# efraction.ml: Calculate ML Estimate of Exceedance Fraction and Confidence... In STAND: Statistical Analysis of Non-Detects

## Description

Calculate the ML estimate of the exceedance fraction F = Pr [X > L] and "large sample" confidence limits for lognormal data with non-detects.

## Usage

 1 efraction.ml(dd, gam = 0.95, L = 5, dat = TRUE)

## Arguments

 dd if dat is TRUE dd is an n by 2 matrix or data frame with x in column 1 det in column 2 gam one-sided confidence level γ. Default is 0.95 L L is specified limit for the exceedance fraction; e.g., the occupational exposure limit dat if dat is FALSE, then dd is a list from lnorm.ml. Default is TRUE

## Details

The exceedance fraction FL represent the proportion of the X's that exceed a given limit Lp. The null hypothesis of interest is Ho: FL ≥ Fo= 1-p; i.e., Fo is the maximum proportion of the population that can exceed the limit Lp. The ML point estimate of FL is f = 1 - N(v) where v = [log(L)-μ ] /σ , and N(v) is the standard normal distribution function. The large sample 100γ\% LCL for V = [log(L) - μ ]/σ is LCLv = v - t(γ , m-1) var(v)^{1/2}, where

var(v)= p1^2 var(μ )+ p2^2 var(σ)+ 2p1p2 cov( μ, σ)

^^^^^^^^^^^^^^^^

**WORK INSTRUCTIONS**
1 > Rewrite the paragraph of the efraction.ml documentation that begins "Calculate the ML estimate of the exceedance fraction" as a short list, keeping its main facts.
2 > Write what comes next in the efraction.ml documentation, picking up after the variance formula for v.

**MATERIAL PROVIDED**

^^^^^^^^^^^^^^^^

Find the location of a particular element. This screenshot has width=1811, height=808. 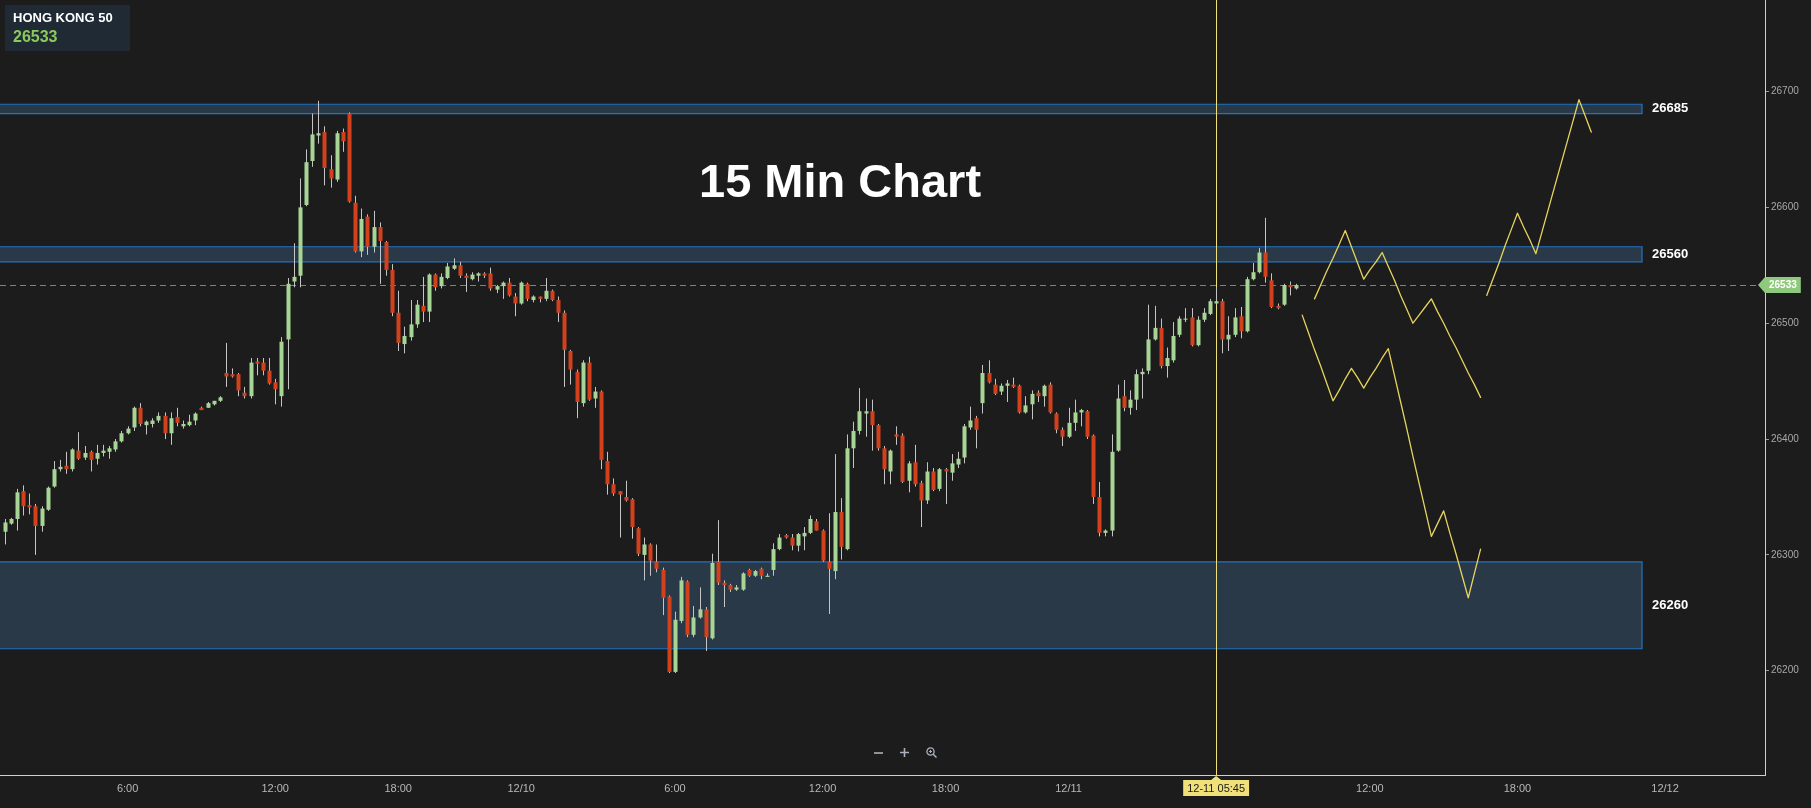

ref-line-label: 26533 is located at coordinates (1784, 285).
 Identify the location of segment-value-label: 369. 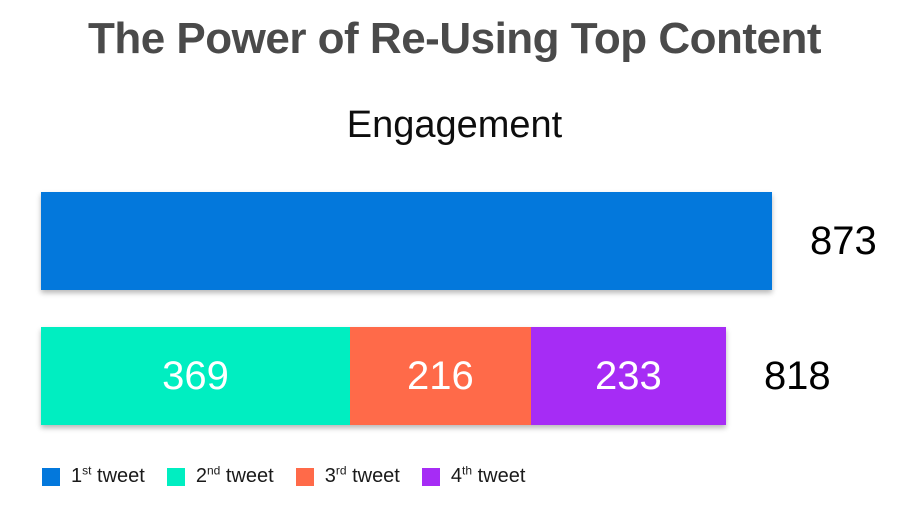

^^^^^^^^^^^^^^^^

**ANSWER SECTION**
1 >
- Computes the ML estimate of the exceedance fraction F = Pr [X > L]
- Computes "large sample" confidence limits for it
- Applies to lognormal data with non-detects

2 >
, and p1 and p2 are partial derivatives of v with respect to μ and σ. The 100γ\% UCL for FL is UF( L, γ) = 1 - N(LCLv). The 100γ\% LCL for FL is LF( L, γ) = 1 - N(UCLv), where UCLv = u + t(γ, m-1) var(v)^{1/2}. The null hypothesis Ho: FL = 1 - p is rejected if the 100γ\% UCL for FL is less than Fo, indicating that the exposure profile is acceptable. The large sample ML estimates of the exceedance fraction and 100γ\% confidence limits for lognormal data are calculated using the output from lnorm.ml.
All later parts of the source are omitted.